EXERCISE :: Print every line of the items below word for word, leaving out the pictures.

* start PROVIDED RECORDS *

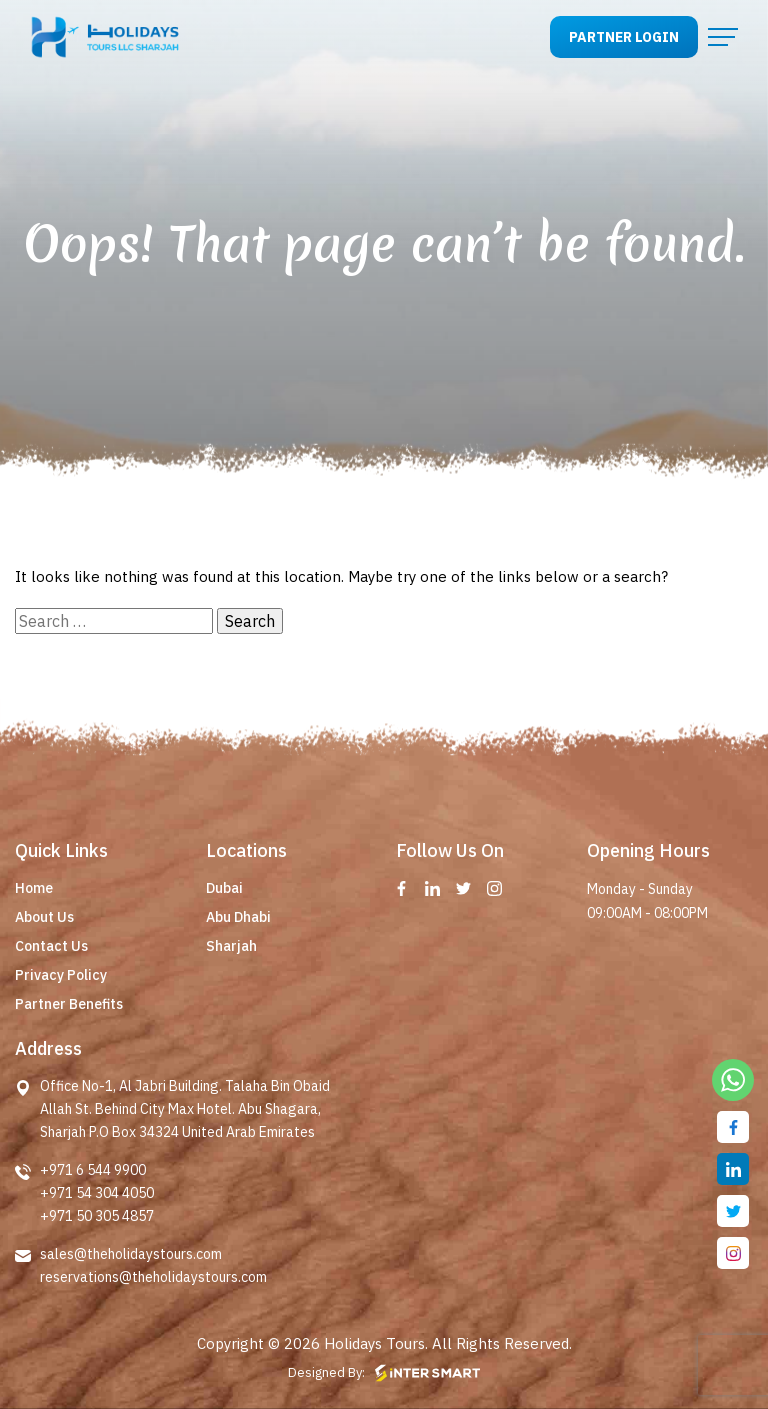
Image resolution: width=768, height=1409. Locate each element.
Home (34, 888)
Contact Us (51, 946)
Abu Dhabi (238, 917)
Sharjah (231, 946)
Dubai (224, 888)
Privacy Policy (61, 975)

* end PROVIDED RECORDS *

WRITTEN SOLUTION ::
Image resolution: width=768, height=1409. Locate each element.
Home (34, 888)
Contact Us (51, 946)
Abu Dhabi (238, 917)
Sharjah (231, 946)
Dubai (224, 888)
Privacy Policy (61, 975)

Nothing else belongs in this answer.